### DATA RECORDS

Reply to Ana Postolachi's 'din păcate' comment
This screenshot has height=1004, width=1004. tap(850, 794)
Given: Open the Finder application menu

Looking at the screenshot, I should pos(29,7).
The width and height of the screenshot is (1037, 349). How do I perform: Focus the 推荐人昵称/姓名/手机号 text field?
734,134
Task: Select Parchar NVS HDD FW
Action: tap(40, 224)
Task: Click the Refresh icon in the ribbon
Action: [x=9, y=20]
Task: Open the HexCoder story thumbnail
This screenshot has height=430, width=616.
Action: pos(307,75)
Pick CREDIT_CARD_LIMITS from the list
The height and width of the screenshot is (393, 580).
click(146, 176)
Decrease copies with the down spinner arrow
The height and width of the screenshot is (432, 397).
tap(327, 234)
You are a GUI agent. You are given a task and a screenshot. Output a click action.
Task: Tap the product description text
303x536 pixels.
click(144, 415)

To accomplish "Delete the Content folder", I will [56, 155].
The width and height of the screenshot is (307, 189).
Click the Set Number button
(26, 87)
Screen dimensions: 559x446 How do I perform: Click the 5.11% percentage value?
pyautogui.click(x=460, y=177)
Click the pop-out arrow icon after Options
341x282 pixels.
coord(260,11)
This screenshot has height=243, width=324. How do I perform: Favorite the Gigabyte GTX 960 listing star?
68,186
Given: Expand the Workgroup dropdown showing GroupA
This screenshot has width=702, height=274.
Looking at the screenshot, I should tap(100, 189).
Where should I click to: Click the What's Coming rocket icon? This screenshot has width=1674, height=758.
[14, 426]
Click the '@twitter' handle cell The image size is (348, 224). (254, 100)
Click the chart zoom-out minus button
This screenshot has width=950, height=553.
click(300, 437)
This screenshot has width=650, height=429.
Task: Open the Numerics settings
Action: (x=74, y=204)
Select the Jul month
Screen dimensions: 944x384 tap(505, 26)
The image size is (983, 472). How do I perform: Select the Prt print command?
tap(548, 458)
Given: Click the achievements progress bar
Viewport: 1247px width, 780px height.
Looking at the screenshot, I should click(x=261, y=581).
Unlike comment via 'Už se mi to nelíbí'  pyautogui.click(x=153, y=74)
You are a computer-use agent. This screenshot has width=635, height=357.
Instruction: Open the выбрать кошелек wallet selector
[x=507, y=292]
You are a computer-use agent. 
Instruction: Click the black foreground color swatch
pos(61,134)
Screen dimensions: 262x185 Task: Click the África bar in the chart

### TASK TO CARRY OUT
All lines from the one containing "Given: Click the achievements progress bar" to the last line of the material above must be copied exactly, and only those.

### EXERCISE RESPONSE
Given: Click the achievements progress bar
Viewport: 1247px width, 780px height.
Looking at the screenshot, I should click(x=261, y=581).
Unlike comment via 'Už se mi to nelíbí'  pyautogui.click(x=153, y=74)
You are a computer-use agent. This screenshot has width=635, height=357.
Instruction: Open the выбрать кошелек wallet selector
[x=507, y=292]
You are a computer-use agent. 
Instruction: Click the black foreground color swatch
pos(61,134)
Screen dimensions: 262x185 Task: Click the África bar in the chart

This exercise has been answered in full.